A new study from the University of North Carolina at Chapel Jill indicates a disparity when it comes to treatment of the elderly in most hospital emergency rooms. The 7 year study found that 49% of patients over the age of 75 were given pain medication in the ER "when needed." That compares to 65% of patients under the age of 75. This did not include patients who were cognitively impaired or could not tell personnel they were in pain.
Dr. Sherrie Squyres is an emergency room physician at Huntsville Hospital.
"It's a very large study done with thousands of patients in North Carolina, and they have a wonderful emergency medicine program there. It's one of the better teaching programs for emergency medicine in the country," said Squyres.
Squyres says advanced age is a legitimate reason for doctors to be cautious.
"Because in that age group, many of the patients have liver disease or renal disease that impairs the metabolism of those drugs, so they metabolize them differently than in younger people. The same dose of medication that I could give a 40-year-old, may make an 80-year-old stop breathing," she said.

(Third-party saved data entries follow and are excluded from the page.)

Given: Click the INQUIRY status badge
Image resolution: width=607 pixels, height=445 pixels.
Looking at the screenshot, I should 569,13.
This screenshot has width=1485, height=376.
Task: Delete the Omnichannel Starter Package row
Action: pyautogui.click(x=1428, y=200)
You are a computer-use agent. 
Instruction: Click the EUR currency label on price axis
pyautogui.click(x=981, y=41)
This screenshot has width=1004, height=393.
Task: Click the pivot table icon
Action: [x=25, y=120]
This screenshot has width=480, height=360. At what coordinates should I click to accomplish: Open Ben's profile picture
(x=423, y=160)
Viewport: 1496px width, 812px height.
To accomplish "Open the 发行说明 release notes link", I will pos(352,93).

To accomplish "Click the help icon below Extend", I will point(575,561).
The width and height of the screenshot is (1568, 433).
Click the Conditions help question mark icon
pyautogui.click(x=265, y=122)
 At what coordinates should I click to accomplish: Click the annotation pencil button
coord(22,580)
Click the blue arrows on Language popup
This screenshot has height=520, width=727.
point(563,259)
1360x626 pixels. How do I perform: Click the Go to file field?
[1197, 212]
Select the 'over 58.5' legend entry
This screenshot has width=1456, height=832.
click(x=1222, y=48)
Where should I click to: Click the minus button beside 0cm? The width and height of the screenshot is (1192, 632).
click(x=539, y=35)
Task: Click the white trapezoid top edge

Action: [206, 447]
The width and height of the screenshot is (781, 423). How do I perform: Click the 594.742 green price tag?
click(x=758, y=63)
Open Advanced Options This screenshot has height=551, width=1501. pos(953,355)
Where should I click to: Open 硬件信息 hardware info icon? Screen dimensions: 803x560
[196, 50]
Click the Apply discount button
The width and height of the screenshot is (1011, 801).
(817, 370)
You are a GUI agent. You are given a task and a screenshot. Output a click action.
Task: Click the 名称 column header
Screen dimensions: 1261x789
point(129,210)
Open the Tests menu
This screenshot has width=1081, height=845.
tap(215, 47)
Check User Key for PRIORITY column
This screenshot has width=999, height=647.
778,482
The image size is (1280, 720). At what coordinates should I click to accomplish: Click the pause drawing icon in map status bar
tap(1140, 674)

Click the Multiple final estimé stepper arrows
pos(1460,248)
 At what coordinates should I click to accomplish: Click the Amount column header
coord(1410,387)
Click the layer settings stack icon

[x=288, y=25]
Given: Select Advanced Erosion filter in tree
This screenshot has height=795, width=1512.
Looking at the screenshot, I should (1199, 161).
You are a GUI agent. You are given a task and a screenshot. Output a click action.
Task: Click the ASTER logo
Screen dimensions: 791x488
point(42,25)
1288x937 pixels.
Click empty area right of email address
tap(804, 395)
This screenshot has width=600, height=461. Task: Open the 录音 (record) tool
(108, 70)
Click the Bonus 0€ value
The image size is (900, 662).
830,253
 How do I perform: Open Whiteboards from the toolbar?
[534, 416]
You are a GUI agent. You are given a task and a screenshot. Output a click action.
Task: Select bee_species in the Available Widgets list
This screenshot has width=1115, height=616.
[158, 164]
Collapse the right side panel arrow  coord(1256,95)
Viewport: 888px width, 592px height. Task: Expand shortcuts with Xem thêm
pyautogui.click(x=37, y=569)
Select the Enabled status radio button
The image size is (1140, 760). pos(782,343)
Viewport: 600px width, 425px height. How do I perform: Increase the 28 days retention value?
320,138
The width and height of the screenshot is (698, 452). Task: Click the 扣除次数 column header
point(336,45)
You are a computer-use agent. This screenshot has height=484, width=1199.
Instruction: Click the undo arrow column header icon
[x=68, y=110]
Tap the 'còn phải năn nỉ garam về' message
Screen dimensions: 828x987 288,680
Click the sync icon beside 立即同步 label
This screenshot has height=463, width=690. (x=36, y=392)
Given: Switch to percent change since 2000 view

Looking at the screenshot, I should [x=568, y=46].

Squyres said another avenue for ER docs is small doses with very keen, close observation.
"If they tolerate that, then you can increase, because the obvious goal is to make them comfortable", said Squyres.
If the patient has a list of medicines they can produce - cardiac, pain, blood pressure, anything that could interact - that would help. And if there is an advocate, a son or daughter or neighbor, to take them to the ER who knows their meds and what the specific pain problem entails.
"This helps us tremendously", says Squyres.
The study found medical staff more concerned about finding a diagnosis rather than relieving pain.
Study authors say administering those medications can be beneficial to the patient, by preserving mobility and function. Good advice for "Your Health."